Task brief | Your answer must be an exact transcription of every entry.

(Stored records)

BEGIN

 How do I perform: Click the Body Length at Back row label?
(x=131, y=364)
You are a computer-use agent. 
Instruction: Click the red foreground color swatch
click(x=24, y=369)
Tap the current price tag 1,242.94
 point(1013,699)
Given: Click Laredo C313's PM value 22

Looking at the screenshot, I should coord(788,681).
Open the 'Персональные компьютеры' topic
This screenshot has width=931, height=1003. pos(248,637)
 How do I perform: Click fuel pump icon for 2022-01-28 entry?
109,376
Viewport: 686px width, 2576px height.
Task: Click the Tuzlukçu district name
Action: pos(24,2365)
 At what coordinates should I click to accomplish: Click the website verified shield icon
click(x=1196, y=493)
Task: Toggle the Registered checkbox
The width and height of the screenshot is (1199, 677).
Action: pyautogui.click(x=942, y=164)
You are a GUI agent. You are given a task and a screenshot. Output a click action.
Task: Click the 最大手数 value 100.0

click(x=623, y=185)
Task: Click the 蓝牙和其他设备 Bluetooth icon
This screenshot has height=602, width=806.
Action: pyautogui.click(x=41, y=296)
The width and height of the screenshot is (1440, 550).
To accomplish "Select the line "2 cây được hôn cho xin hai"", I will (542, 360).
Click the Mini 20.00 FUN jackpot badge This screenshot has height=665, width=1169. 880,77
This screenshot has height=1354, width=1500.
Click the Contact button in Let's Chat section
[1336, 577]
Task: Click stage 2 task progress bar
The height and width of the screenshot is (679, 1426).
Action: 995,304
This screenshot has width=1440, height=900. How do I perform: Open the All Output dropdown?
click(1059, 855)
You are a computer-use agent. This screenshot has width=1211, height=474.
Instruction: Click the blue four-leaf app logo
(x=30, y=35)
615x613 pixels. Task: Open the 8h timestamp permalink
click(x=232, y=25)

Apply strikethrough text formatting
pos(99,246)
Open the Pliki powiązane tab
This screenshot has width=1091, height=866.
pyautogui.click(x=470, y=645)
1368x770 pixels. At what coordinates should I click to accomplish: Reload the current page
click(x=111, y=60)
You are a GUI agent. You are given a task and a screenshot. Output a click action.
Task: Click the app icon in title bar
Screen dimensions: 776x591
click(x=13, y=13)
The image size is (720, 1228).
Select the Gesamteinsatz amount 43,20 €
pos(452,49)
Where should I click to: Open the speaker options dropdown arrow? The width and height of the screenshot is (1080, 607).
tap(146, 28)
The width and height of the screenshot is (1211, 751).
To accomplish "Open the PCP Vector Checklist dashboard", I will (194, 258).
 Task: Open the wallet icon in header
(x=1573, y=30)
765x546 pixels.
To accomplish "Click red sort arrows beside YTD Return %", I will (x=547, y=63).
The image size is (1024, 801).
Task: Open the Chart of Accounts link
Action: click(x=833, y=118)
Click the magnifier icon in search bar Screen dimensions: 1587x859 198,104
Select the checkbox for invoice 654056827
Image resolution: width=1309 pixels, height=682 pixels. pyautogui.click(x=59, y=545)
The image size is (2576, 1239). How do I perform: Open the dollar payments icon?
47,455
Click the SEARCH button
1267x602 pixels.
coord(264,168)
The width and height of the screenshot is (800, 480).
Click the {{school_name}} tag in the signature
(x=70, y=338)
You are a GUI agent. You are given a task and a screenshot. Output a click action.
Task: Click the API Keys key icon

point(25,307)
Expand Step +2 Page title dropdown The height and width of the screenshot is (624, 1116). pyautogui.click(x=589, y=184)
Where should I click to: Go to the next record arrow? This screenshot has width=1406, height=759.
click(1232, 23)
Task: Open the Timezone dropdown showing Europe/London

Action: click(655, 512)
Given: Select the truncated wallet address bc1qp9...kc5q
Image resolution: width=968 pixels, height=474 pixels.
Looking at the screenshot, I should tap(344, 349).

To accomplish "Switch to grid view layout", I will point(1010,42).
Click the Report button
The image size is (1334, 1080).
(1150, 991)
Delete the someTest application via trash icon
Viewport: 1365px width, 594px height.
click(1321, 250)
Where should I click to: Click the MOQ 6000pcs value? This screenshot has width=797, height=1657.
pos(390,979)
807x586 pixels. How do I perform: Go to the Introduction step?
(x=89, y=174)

END

Task response |
 How do I perform: Click the Body Length at Back row label?
(x=131, y=364)
You are a computer-use agent. 
Instruction: Click the red foreground color swatch
click(x=24, y=369)
Tap the current price tag 1,242.94
 point(1013,699)
Given: Click Laredo C313's PM value 22

Looking at the screenshot, I should coord(788,681).
Open the 'Персональные компьютеры' topic
This screenshot has width=931, height=1003. pos(248,637)
 How do I perform: Click fuel pump icon for 2022-01-28 entry?
109,376
Viewport: 686px width, 2576px height.
Task: Click the Tuzlukçu district name
Action: pos(24,2365)
 At what coordinates should I click to accomplish: Click the website verified shield icon
click(x=1196, y=493)
Task: Toggle the Registered checkbox
The width and height of the screenshot is (1199, 677).
Action: pyautogui.click(x=942, y=164)
You are a GUI agent. You are given a task and a screenshot. Output a click action.
Task: Click the 最大手数 value 100.0

click(x=623, y=185)
Task: Click the 蓝牙和其他设备 Bluetooth icon
This screenshot has height=602, width=806.
Action: pyautogui.click(x=41, y=296)
The width and height of the screenshot is (1440, 550).
To accomplish "Select the line "2 cây được hôn cho xin hai"", I will (542, 360).
Click the Mini 20.00 FUN jackpot badge This screenshot has height=665, width=1169. 880,77
This screenshot has height=1354, width=1500.
Click the Contact button in Let's Chat section
[1336, 577]
Task: Click stage 2 task progress bar
The height and width of the screenshot is (679, 1426).
Action: 995,304
This screenshot has width=1440, height=900. How do I perform: Open the All Output dropdown?
click(1059, 855)
You are a computer-use agent. This screenshot has width=1211, height=474.
Instruction: Click the blue four-leaf app logo
(x=30, y=35)
615x613 pixels. Task: Open the 8h timestamp permalink
click(x=232, y=25)

Apply strikethrough text formatting
pos(99,246)
Open the Pliki powiązane tab
This screenshot has width=1091, height=866.
pyautogui.click(x=470, y=645)
1368x770 pixels. At what coordinates should I click to accomplish: Reload the current page
click(x=111, y=60)
You are a GUI agent. You are given a task and a screenshot. Output a click action.
Task: Click the app icon in title bar
Screen dimensions: 776x591
click(x=13, y=13)
The image size is (720, 1228).
Select the Gesamteinsatz amount 43,20 €
pos(452,49)
Where should I click to: Open the speaker options dropdown arrow? The width and height of the screenshot is (1080, 607).
tap(146, 28)
The width and height of the screenshot is (1211, 751).
To accomplish "Open the PCP Vector Checklist dashboard", I will (194, 258).
 Task: Open the wallet icon in header
(x=1573, y=30)
765x546 pixels.
To accomplish "Click red sort arrows beside YTD Return %", I will (x=547, y=63).
The image size is (1024, 801).
Task: Open the Chart of Accounts link
Action: click(x=833, y=118)
Click the magnifier icon in search bar Screen dimensions: 1587x859 198,104
Select the checkbox for invoice 654056827
Image resolution: width=1309 pixels, height=682 pixels. pyautogui.click(x=59, y=545)
The image size is (2576, 1239). How do I perform: Open the dollar payments icon?
47,455
Click the SEARCH button
1267x602 pixels.
coord(264,168)
The width and height of the screenshot is (800, 480).
Click the {{school_name}} tag in the signature
(x=70, y=338)
You are a GUI agent. You are given a task and a screenshot. Output a click action.
Task: Click the API Keys key icon

point(25,307)
Expand Step +2 Page title dropdown The height and width of the screenshot is (624, 1116). pyautogui.click(x=589, y=184)
Where should I click to: Go to the next record arrow? This screenshot has width=1406, height=759.
click(1232, 23)
Task: Open the Timezone dropdown showing Europe/London

Action: click(655, 512)
Given: Select the truncated wallet address bc1qp9...kc5q
Image resolution: width=968 pixels, height=474 pixels.
Looking at the screenshot, I should tap(344, 349).

To accomplish "Switch to grid view layout", I will point(1010,42).
Click the Report button
The image size is (1334, 1080).
(1150, 991)
Delete the someTest application via trash icon
Viewport: 1365px width, 594px height.
click(1321, 250)
Where should I click to: Click the MOQ 6000pcs value? This screenshot has width=797, height=1657.
pos(390,979)
807x586 pixels. How do I perform: Go to the Introduction step?
(x=89, y=174)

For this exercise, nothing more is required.